Technical co-founder AI startup services

Technical co-founder AI startup services

Ryan Wong February 9, 2026 technical co-founder, equity compensation, startup partnerships, AI startup, founder equity, co-founder agreements

Equity vs. Cash: What's the Right Way to Pay Your Technical Co-Founder?

TL;DR: Equity or cash each has upsides and downsides. Equity means you're in it together for the long haul, but it's risky for everyone involved. Cash gets you expertise now, but your technical partner might not care as much about the big picture.

You've got the AI idea. You've mapped out the product roadmap. Now you need someone who can actually build this thing. But here's the million-dollar question: how do you pay your technical co-founder?

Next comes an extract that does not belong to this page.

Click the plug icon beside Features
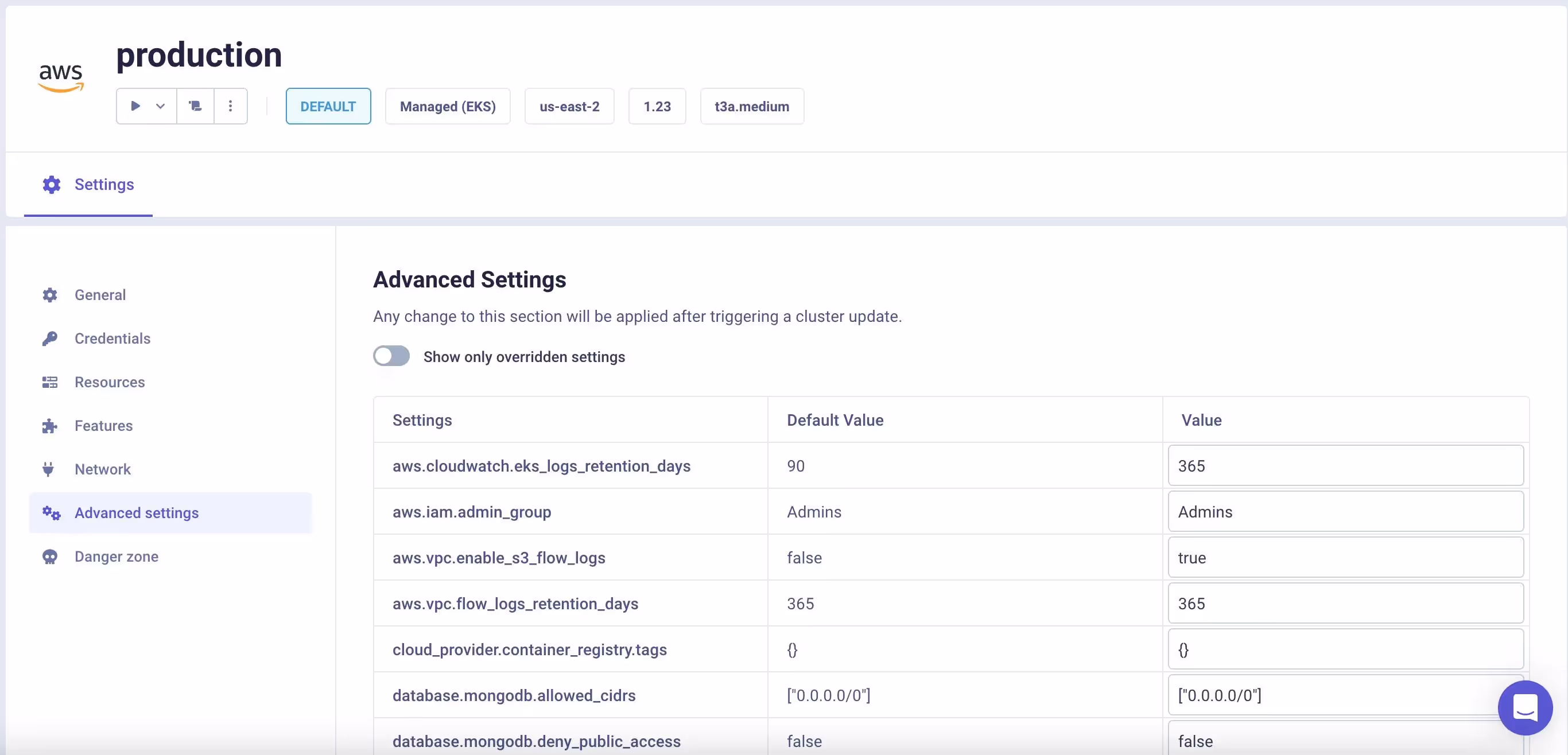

The Equity Route: All In Together

Why it works:

  • They're literally invested – When your co-founder owns a piece of the company, they're thinking about what happens three years from now, not just this month's sprint
  • Your cash lasts longer – Let's be real, early-stage startup money disappears fast. Every dollar you don't spend on salaries is a dollar you can spend on customers or servers
  • They stick around – Someone who's given up salary for equity isn't bouncing after six months when another company offers them more money
  • You get true believers – The people willing to bet their time on your idea are usually the ones who actually believe in what you're building

Where it gets tricky:

  • They're taking a huge risk – They could spend 18 months building something with you and end up with nothing if things don't work out
  • Different time horizons – You might need features shipped this quarter, while they're focused on architecture that'll pay off in two years
  • Future funding gets messy – Give away too much equity early, and investors will wonder what's left for them
  • Experience gap – Sometimes the people who can afford to work for equity aren't the people with 10 years of experience building AI systems

    The Cash Option: Paying for Skills

What you get:

  • Proven talent – You can actually afford someone who's shipped products before, not someone learning on your dime
  • No ambiguity – Here's what you build, here's when it's due, here's what you get paid
  • Speed – You're not waiting for them to "get invested"—they're there to do a job and they know how to do it
  • Easy exit – If it's not working, you can end the relationship without months of negotiation about who owns what

The catch:

  • They're employees, not partners – At 5 PM, they go home and think about their next job, not your user feedback
  • Money burns fast – Good engineers cost real money, and that's money you probably need for other things
  • They'll leave for the right offer – A bigger paycheck from Google? See ya later
  • No skin in the game – When the company sells for $50 million, they don't get that life-changing moment you and your investors get

The Mix: Why Not Both?

Most successful founder stories aren't pure equity or pure cash—they're somewhere in the middle. Enough cash to cover their bills, plus enough equity that they still get excited about your user numbers.

How We Handle It

We do both.

Here's what we tell ourselves: the money setup has to match the goals. When we take equity, we're building alongside you. We're sweating the metrics, celebrating the wins, figuring out the hard problems together at 2 AM.

When we're on cash, we're still building like we own the place. We just set up milestones, regular check-ins, and clear success metrics so everyone knows what "winning" looks like.

The right choice comes down to where you are right now, what you can afford, and what kind of partner you need most. The real key is being straight with each other about expectations, risks, and what happens when (or if) things work out.

Whether it's equity, cash, or both—you're trying to build something people actually want to use. Everything else is just details.